■ EXTRACT ■
□ □ □ □ □
Mail Online: UK May 22, 2020 – So-called coronavirus “immunity certificates” that could allow Britons to return to work have come a step closer after ministers announced that mass antibody tests are being deployed.

NHS and care workers will start to be given the tests from next week after Matt Hancock announced the government has signed a contract for 10 million kits.

The screening will finally show who has been through the disease and emerged with some level of resistance, a blind spot that has so far been a major blow to the UK response.

At the Downing Street briefing last night, the Health Secretary stressed that the science of whether people develop immunity, and how long it lasts, was still emerging.

However, he confirmed that ministers are already looking at a ‘system of certification’ that would signify people who are safe to go back to work and mix freely with others.

The prospect has already raised concerns about the social impact – with the government’s own experts warning that those who are not immune could be shunned and desperate individuals might deliberately try to get infected.

Mr Hancock said: “We’re developing this critical science to know the impact of a positive antibody test and to develop the systems of certification to ensure people who have positive antibodies can be given assurances of what they can safely do.”

He added: “We’re not yet in a position to say that those who test positive in these antibody tests are immune from coronavirus.

“But as our understanding of the disease improves, the insight these antibody tests provide will be crucial.”

The Health Secretary at yesterday’s briefing

Earlier this month, a spokesman for Boris Johnson said there was the possibility of issuing some kind of certificate based on immunity but that scientists still needed to know more about that subject area.

It remains unknown whether people who have recovered from coronavirus have any immunity from catching it again.

But ministers hope that if scientists do prove immunity exists, certificates will allow people to return to the workforce and to ditch social distancing regulations.

This could allow an elderly patient with a positive result to go to hospital for hip surgery, in the knowledge that they were highly unlikely to catch the virus on the ward.

Equally a doctor or nurse with a positive result could be redeployed to virus wards as they would also be at very low risk.

Announcing the antibody test rollout at the Downing Street press conference yesterday, Mr Hancock said: ‘It’s not just about the clinical advances that these tests can bring.

It’s that knowing you have these antibodies will help us to understand more in the future if you are at lower risk of catching coronavirus, of dying from coronavirus and of transmitting coronavirus.
□ □ □ □ □
Pixel coordinate grounding material
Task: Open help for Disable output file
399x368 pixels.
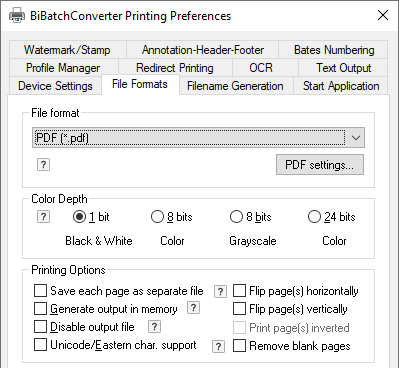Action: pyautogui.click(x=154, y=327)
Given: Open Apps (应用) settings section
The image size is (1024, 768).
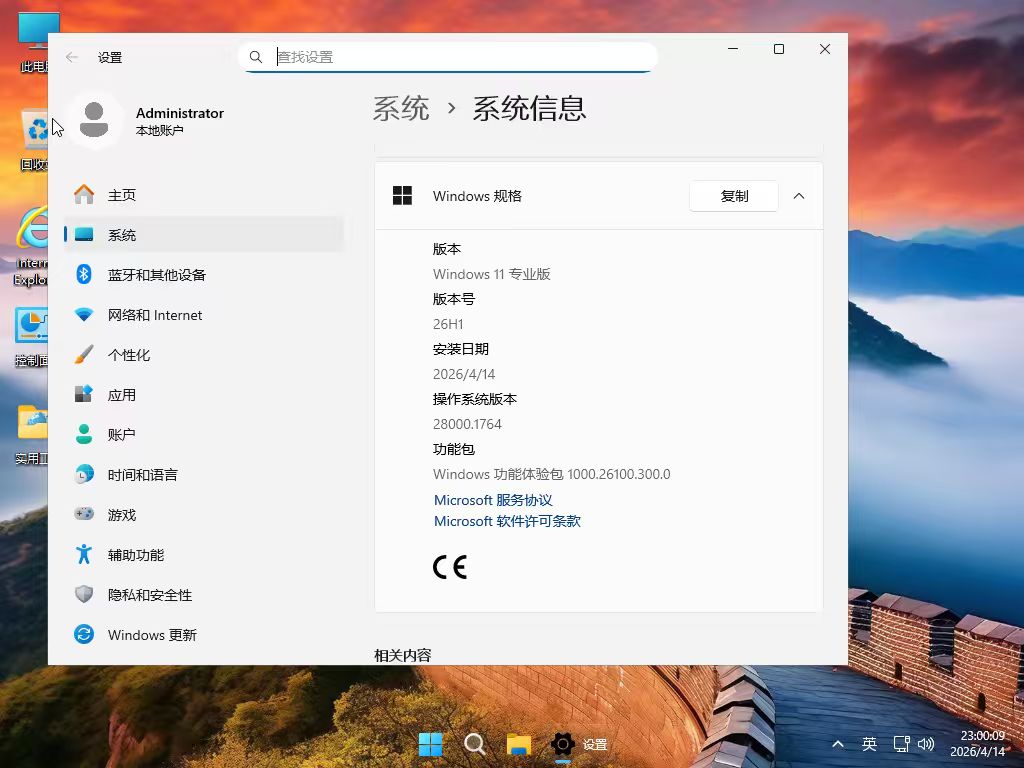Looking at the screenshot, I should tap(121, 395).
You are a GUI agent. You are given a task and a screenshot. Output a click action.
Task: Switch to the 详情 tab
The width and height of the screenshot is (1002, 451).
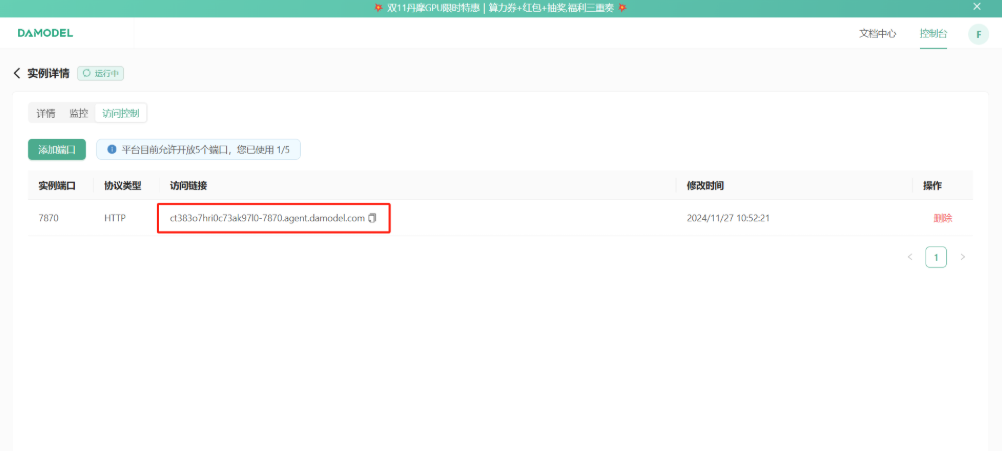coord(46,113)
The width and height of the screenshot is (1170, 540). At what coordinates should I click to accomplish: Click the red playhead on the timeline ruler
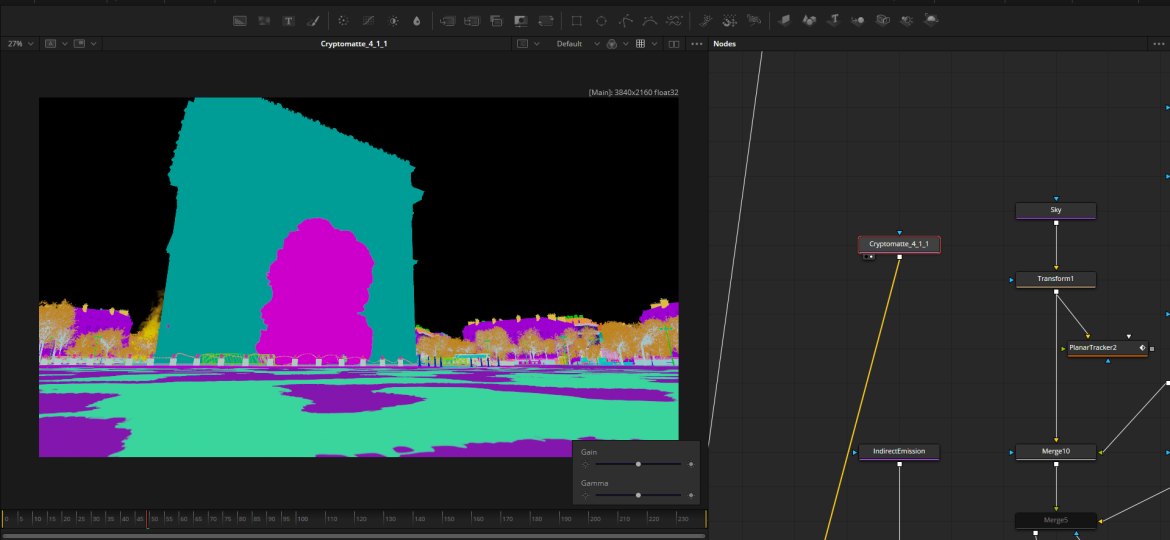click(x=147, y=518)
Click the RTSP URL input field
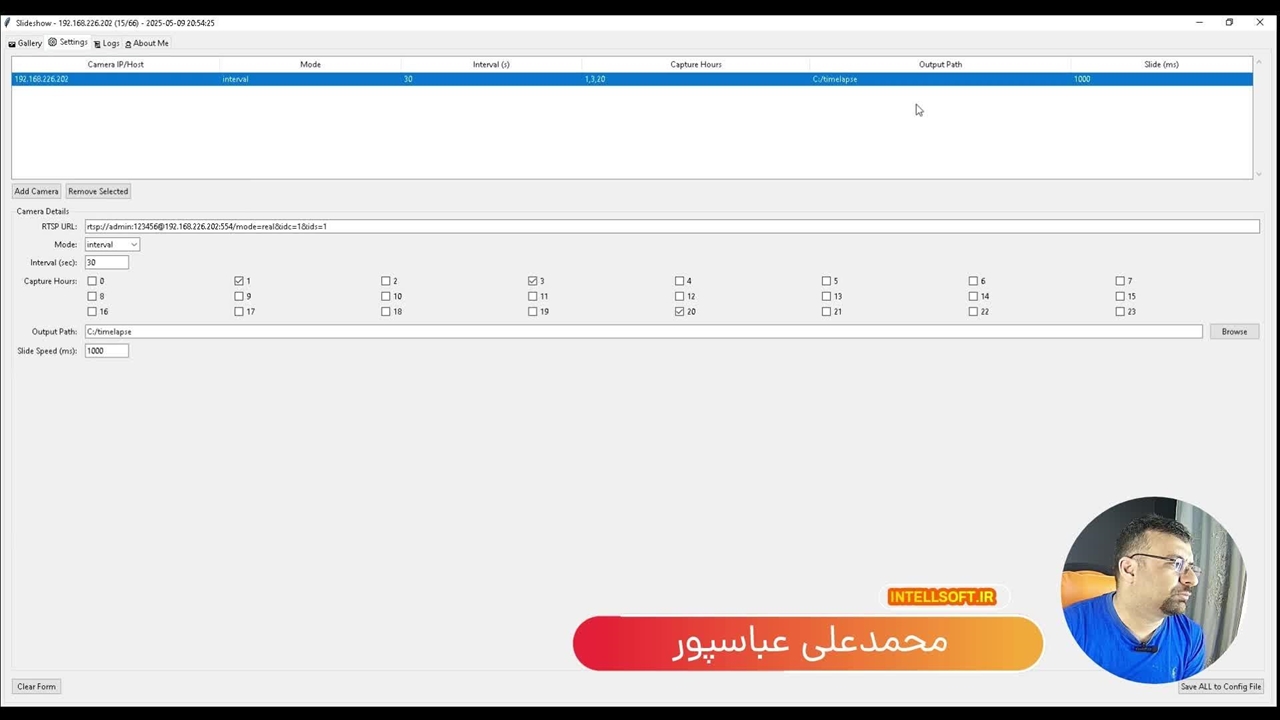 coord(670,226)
□ □ □ □ □
■ ASSIGNMENT 1 ■
According to the antibody test article, why could a doctor or nurse with a positive result be redeployed to virus wards? Answer in one to three sentences.
■ ASSIGNMENT 2 ■
Write the next part of the antibody test article, picking up after its final sentence.
The material plays no part in this work.

■ TASK RESPONSE 1 ■
If scientists prove that immunity exists, a doctor or nurse with a positive antibody result would be at very low risk of catching the virus. That is why they could be redeployed to virus wards.

■ TASK RESPONSE 2 ■
The NHS Confederation,which represents organisations across the healthcare sector, said: “This could be a game changer – and it is great that we now have a reliable antibody test.

“As the Government acknowledges of course there are still unknowns. We don’t yet know whether antibodies mean you are immune.”

Earlier the Prime Minister’s spokesman said the tests would be “free for people who need them, as you would expect”.

The Department of Health hopes to carry out 40,000 antibody tests a week although they will initially be performed in hospitals rather than at home.

An NHS worker looks at information from the new tracking app, which is being trialled on the Isle of Wight

They will initially be offered to NHS staff and care workers but some patients will be able to request them via their doctors.

These could include key workers – teachers, train drivers or prison staff.

Ten million of the tests have been ordered from Abbott, Roche and Ortho Clinical Diagnostics.

Separately, the Heath Secretary outlined preliminary findings from research involving antibody tests which suggest 5 percent of people nationally, and 17 percent in London, have already had the virus.

And he revealed ministers are trialling an on-the-spot test to tell patients if they have the virus in just 20 minutes – up from the current average of two days.

This would let them return to work the same day if they were negative rather than self-isolating just in case while they awaited results.

If deemed effective, it will be rolled out nationally within six weeks.

Speaking at yesterday’s Downing Street briefing, Mr Hancock tried to play down the failure to get the NHS coronavirus app off the ground, which has been further pushed back from its planned launch in mid-May.